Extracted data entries
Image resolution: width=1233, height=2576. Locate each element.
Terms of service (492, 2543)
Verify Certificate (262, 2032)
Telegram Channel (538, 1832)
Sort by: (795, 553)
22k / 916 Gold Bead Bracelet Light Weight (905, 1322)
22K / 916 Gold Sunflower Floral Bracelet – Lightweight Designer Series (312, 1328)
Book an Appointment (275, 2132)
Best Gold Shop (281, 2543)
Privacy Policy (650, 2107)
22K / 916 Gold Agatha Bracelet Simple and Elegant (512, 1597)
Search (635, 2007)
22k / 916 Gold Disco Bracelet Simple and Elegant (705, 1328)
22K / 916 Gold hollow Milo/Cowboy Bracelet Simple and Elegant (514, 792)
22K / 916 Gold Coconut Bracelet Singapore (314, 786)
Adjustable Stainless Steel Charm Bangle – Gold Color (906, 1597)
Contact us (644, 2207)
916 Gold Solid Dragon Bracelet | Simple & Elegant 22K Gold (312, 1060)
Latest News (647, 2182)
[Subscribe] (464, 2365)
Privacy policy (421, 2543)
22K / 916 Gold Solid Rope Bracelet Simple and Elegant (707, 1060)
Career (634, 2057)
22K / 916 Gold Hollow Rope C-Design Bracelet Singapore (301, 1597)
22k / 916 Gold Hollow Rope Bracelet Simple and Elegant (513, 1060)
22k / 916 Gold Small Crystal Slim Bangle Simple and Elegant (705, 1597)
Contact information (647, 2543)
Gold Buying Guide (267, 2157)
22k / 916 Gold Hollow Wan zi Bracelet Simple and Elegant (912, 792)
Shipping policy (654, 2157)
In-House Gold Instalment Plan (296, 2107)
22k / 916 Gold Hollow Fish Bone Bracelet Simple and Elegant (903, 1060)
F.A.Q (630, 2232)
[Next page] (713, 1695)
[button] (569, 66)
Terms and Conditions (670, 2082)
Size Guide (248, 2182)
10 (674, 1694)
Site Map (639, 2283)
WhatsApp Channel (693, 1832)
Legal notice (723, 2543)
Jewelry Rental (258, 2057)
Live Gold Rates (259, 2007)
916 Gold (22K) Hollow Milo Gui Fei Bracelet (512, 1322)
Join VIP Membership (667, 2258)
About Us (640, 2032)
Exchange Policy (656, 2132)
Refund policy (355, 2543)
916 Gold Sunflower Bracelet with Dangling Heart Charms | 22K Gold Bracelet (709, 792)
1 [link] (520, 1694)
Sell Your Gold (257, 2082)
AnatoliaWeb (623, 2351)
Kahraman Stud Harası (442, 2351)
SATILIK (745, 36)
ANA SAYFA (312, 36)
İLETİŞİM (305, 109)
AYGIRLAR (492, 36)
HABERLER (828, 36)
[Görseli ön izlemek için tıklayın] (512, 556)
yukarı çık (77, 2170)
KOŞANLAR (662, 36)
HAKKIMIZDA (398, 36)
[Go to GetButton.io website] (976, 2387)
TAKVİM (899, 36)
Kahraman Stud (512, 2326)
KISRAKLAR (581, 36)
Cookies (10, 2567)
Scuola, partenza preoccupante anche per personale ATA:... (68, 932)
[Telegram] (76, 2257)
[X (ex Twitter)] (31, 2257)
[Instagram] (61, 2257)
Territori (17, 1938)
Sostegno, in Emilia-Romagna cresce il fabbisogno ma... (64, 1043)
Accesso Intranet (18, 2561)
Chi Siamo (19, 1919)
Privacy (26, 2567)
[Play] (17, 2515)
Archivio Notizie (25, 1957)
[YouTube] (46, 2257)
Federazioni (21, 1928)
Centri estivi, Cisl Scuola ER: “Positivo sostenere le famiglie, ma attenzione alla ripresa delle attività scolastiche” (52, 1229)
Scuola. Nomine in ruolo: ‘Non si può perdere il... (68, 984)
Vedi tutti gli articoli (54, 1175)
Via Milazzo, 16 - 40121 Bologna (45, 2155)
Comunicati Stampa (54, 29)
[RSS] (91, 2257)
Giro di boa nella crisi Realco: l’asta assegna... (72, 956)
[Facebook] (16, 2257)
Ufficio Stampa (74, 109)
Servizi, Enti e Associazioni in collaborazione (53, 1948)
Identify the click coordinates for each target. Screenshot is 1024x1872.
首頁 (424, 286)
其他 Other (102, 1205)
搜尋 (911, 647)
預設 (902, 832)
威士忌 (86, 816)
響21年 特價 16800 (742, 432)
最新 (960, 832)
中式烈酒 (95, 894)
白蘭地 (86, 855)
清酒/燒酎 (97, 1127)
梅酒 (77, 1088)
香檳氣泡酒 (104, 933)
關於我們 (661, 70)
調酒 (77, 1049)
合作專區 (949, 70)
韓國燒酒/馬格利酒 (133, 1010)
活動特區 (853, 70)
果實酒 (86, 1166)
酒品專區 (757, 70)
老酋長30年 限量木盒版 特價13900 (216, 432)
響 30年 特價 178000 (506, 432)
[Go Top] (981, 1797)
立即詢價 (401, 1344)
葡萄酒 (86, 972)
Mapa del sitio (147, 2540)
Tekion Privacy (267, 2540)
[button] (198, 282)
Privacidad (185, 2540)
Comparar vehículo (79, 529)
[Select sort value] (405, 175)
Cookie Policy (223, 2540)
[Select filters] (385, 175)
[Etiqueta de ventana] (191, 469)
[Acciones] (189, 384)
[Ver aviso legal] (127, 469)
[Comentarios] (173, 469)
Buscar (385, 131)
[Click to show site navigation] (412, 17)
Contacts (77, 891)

● ACTION ITEM: The records shown above must be returned in full, exactly as written.

● RESPONSE AREA:
Image resolution: width=1233, height=2576. Locate each element.
Terms of service (492, 2543)
Verify Certificate (262, 2032)
Telegram Channel (538, 1832)
Sort by: (795, 553)
22k / 916 Gold Bead Bracelet Light Weight (905, 1322)
22K / 916 Gold Sunflower Floral Bracelet – Lightweight Designer Series (312, 1328)
Book an Appointment (275, 2132)
Best Gold Shop (281, 2543)
Privacy Policy (650, 2107)
22K / 916 Gold Agatha Bracelet Simple and Elegant (512, 1597)
Search (635, 2007)
22k / 916 Gold Disco Bracelet Simple and Elegant (705, 1328)
22K / 916 Gold hollow Milo/Cowboy Bracelet Simple and Elegant (514, 792)
22K / 916 Gold Coconut Bracelet Singapore (314, 786)
Adjustable Stainless Steel Charm Bangle – Gold Color (906, 1597)
Contact us (644, 2207)
916 Gold Solid Dragon Bracelet | Simple & Elegant 22K Gold (312, 1060)
Latest News (647, 2182)
[Subscribe] (464, 2365)
Privacy policy (421, 2543)
22K / 916 Gold Solid Rope Bracelet Simple and Elegant (707, 1060)
Career (634, 2057)
22K / 916 Gold Hollow Rope C-Design Bracelet Singapore (301, 1597)
22k / 916 Gold Hollow Rope Bracelet Simple and Elegant (513, 1060)
22k / 916 Gold Small Crystal Slim Bangle Simple and Elegant (705, 1597)
Contact information (647, 2543)
Gold Buying Guide (267, 2157)
22k / 916 Gold Hollow Wan zi Bracelet Simple and Elegant (912, 792)
Shipping policy (654, 2157)
In-House Gold Instalment Plan (296, 2107)
22k / 916 Gold Hollow Fish Bone Bracelet Simple and Elegant (903, 1060)
F.A.Q (630, 2232)
[Next page] (713, 1695)
[button] (569, 66)
Terms and Conditions (670, 2082)
Size Guide (248, 2182)
10 (674, 1694)
Site Map (639, 2283)
WhatsApp Channel (693, 1832)
Legal notice (723, 2543)
Jewelry Rental (258, 2057)
Live Gold Rates (259, 2007)
916 Gold (22K) Hollow Milo Gui Fei Bracelet (512, 1322)
Join VIP Membership (667, 2258)
About Us (640, 2032)
Exchange Policy (656, 2132)
Refund policy (355, 2543)
916 Gold Sunflower Bracelet with Dangling Heart Charms | 22K Gold Bracelet (709, 792)
1 [link] (520, 1694)
Sell Your Gold (257, 2082)
AnatoliaWeb (623, 2351)
Kahraman Stud Harası (442, 2351)
SATILIK (745, 36)
ANA SAYFA (312, 36)
İLETİŞİM (305, 109)
AYGIRLAR (492, 36)
HABERLER (828, 36)
[Görseli ön izlemek için tıklayın] (512, 556)
yukarı çık (77, 2170)
KOŞANLAR (662, 36)
HAKKIMIZDA (398, 36)
[Go to GetButton.io website] (976, 2387)
TAKVİM (899, 36)
Kahraman Stud (512, 2326)
KISRAKLAR (581, 36)
Cookies (10, 2567)
Scuola, partenza preoccupante anche per personale ATA:... (68, 932)
[Telegram] (76, 2257)
[X (ex Twitter)] (31, 2257)
[Instagram] (61, 2257)
Territori (17, 1938)
Sostegno, in Emilia-Romagna cresce il fabbisogno ma... (64, 1043)
Accesso Intranet (18, 2561)
Chi Siamo (19, 1919)
Privacy (26, 2567)
[Play] (17, 2515)
Archivio Notizie (25, 1957)
[YouTube] (46, 2257)
Federazioni (21, 1928)
Centri estivi, Cisl Scuola ER: “Positivo sostenere le famiglie, ma attenzione alla ripresa delle attività scolastiche” (52, 1229)
Scuola. Nomine in ruolo: ‘Non si può perdere il... (68, 984)
Vedi tutti gli articoli (54, 1175)
Via Milazzo, 16 - 40121 Bologna (45, 2155)
Comunicati Stampa (54, 29)
[RSS] (91, 2257)
Giro di boa nella crisi Realco: l’asta assegna... (72, 956)
[Facebook] (16, 2257)
Ufficio Stampa (74, 109)
Servizi, Enti e Associazioni in collaborazione (53, 1948)
Identify the click coordinates for each target. Screenshot is 1024x1872.
首頁 (424, 286)
其他 Other (102, 1205)
搜尋 (911, 647)
預設 (902, 832)
威士忌 (86, 816)
響21年 特價 16800 (742, 432)
最新 (960, 832)
中式烈酒 (95, 894)
白蘭地 (86, 855)
清酒/燒酎 (97, 1127)
梅酒 (77, 1088)
香檳氣泡酒 (104, 933)
關於我們 (661, 70)
調酒 (77, 1049)
合作專區 (949, 70)
韓國燒酒/馬格利酒 (133, 1010)
活動特區 (853, 70)
果實酒 (86, 1166)
酒品專區 (757, 70)
老酋長30年 限量木盒版 特價13900 (216, 432)
響 30年 特價 178000 (506, 432)
[Go Top] (981, 1797)
立即詢價 (401, 1344)
葡萄酒 (86, 972)
Mapa del sitio (147, 2540)
Tekion Privacy (267, 2540)
[button] (198, 282)
Privacidad (185, 2540)
Comparar vehículo (79, 529)
[Select sort value] (405, 175)
Cookie Policy (223, 2540)
[Select filters] (385, 175)
[Etiqueta de ventana] (191, 469)
[Acciones] (189, 384)
[Ver aviso legal] (127, 469)
[Comentarios] (173, 469)
Buscar (385, 131)
[Click to show site navigation] (412, 17)
Contacts (77, 891)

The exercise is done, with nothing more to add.